What are the differences between (supposed true all hypotheses),
$$\int_{[a,b]}f(x)\text{d}x \quad\text{and} \quad\int_{a}^{b}f(x)\text{d}x\,\,?$$
This is an old topic of mathematical analysis of 23 years ago when I was a university student. When you give the definition of integral it always assumes $f$ continuous. What sense does it make to define the symbol of the extended integral
$$\int_{[a,b]}f(x)\text{d}x$$ if you do not need it?
On
If we are talking about Riemann integral here, for an arbitrary subset $A \subset [a,b]$ $$\int_A f dx = \int_a^b f \chi_A dx$$ where $\chi_A : [a,b] \to \{0,1\}$ is characteristic function of set $A$ given by $$\chi_A(x) = \begin{cases} 1, & x \in A \\ 0, & x \notin A \end{cases}$$ provided that function $f \chi_A$ is Riemann integrable on $[a,b]$. With that in mind, for every function $f$ that is Riemann integrable on $[a,b]$ $$\int_{[a,b]} f dx = \int_{(a,b]} f dx = \int_{[a,b)} f dx = \int_{(a,b)} f dx = \int_a^b f dx$$ since value of Riemann integral does not depend on the value of function in any finite number of points.
So, as far as Mathematical Analysis 1 syllabus is concerned, the answer is that there is no diference. In general, $$\int_{[a,b]} f dx$$ might also mean the Lebesgue integral of function $f$ over interval $[a,b]$ which for Riemann integrable function $f$ coincide with Riemann integral, but is also defined for some functions that are not Riemann integrable.
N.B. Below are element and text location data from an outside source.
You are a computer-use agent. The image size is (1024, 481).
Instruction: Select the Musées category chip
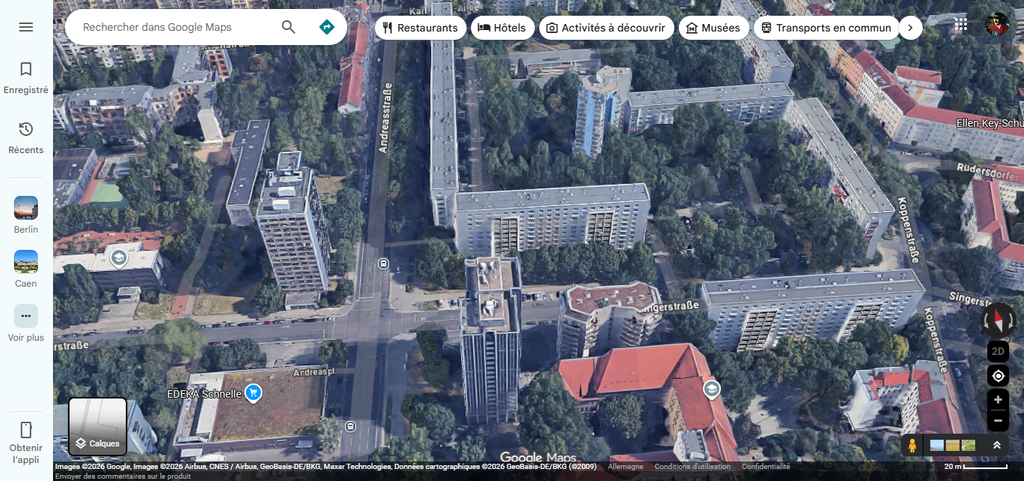pos(714,28)
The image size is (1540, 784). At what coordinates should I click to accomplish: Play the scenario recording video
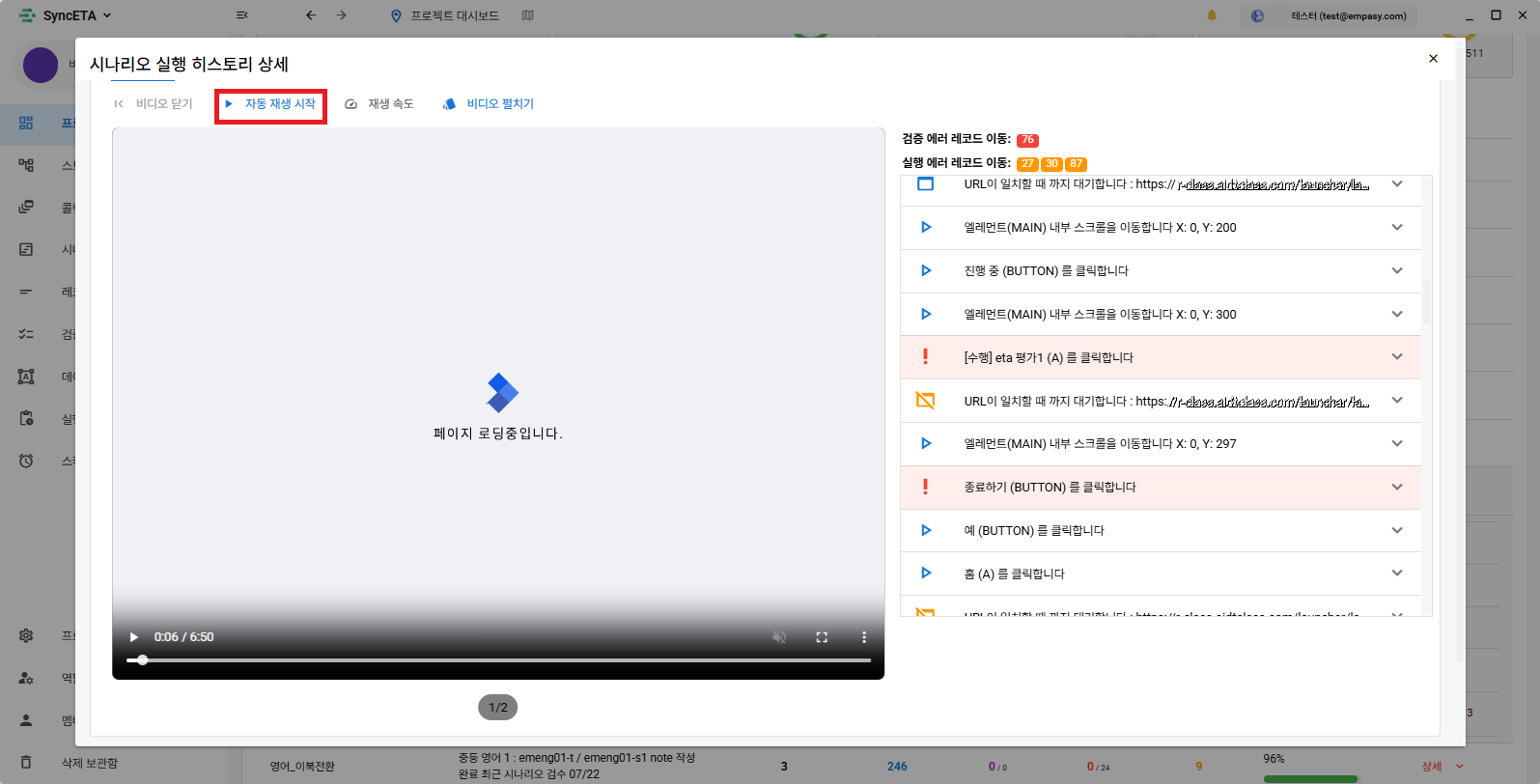(134, 637)
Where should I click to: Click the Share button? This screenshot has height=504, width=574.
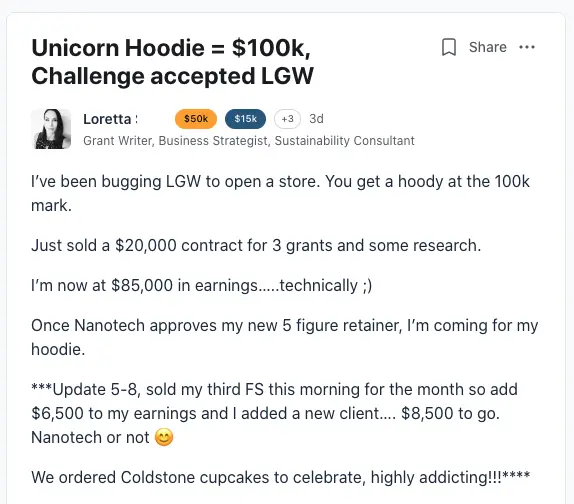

The reason $$\int_{[a,b]} f(x)dx$$ is defined, is because integration is not limited to the "standard" Riemann or Lebesgue integration! Integrating over the reals is usually done using something called the Lebesgue measure $\lambda$, which (in very simple terms) measures the length of a set.
In particular, for an interval between $a$ and $b$, the Lebesgue measure is defined as $$\lambda([a,b]) = \lambda((a,b)) = \lambda([a,b)) = \lambda((a,b]) = b-a.$$
Since for this measure it doesn't matter if $a$ and $b$ are inside or outside the interval, we can write (without ambiguity) $$\int_a^b f(x)dx.$$
In general, we define integration with respect to a measureable set $D$ and a measure $\mu$: $$\int_D f \; d\mu$$ Without going into much detail what all of this is, let me define another measure, the counting measure: $$\tau: D \mapsto \left\{\begin{array}{ll} |D| & \text{ if $D$ is a finite set}\\ \infty & \text{ if $D$ is an infinite set} \end{array}\right.$$ Using this measure to integrate, an integral of a positive function $f$ can be evaluated as follows: $$\int_D f \;d\tau = \left\{\begin{array}{ll}\sum\limits_{x \in D}f(x) & \text{ if $f$ has countable support}\\ +\infty & \text{ if $f$ has uncountable support } \end{array}\right.$$ For example, take the indicator function $$\chi_\mathbb{N}: \mathbb{R} \to \{0,1\}: x \mapsto \left\{\begin{array}{ll}1 & \text{ if } x \in \mathbb{N}\\ 0 & \text{ if } x \notin \mathbb{N}\end{array}\right.$$ Then integrating over an interval can depend on the boundaries of said interval: $$\begin{align}\int_{[2,3]}\chi_{\mathbb{N}}\; d\tau &= \sum\limits_{x \in [2,3]}\chi_{\mathbb{N}}(x) = 1 + 0 + 0 + \cdots + 0 + 1 = 2\\ \int_{(2,3)}\chi_{\mathbb{N}}\; d\tau &= \sum\limits_{x \in (2,3)}\chi_{\mathbb{N}}(x) = 0 + 0 + \cdots + 0 = 0\\ \int_{(2,3]}\chi_{\mathbb{N}}\; d\tau &= \sum\limits_{x \in (2,3]}\chi_{\mathbb{N}}(x) = 0 + 0 + \cdots + 0 +1= 1\\ \int_{[2,3)}\chi_{\mathbb{N}}\; d\tau &= \sum\limits_{x \in [2,3)}\chi_{\mathbb{N}}(x) = 1 + 0 + 0 + \cdots + 0 = 1\\ \end{align}$$ So in this case we need this notation, because the notation $$\int_2^3 \chi_\mathbb{N} \;d\tau$$ would be ambiguous.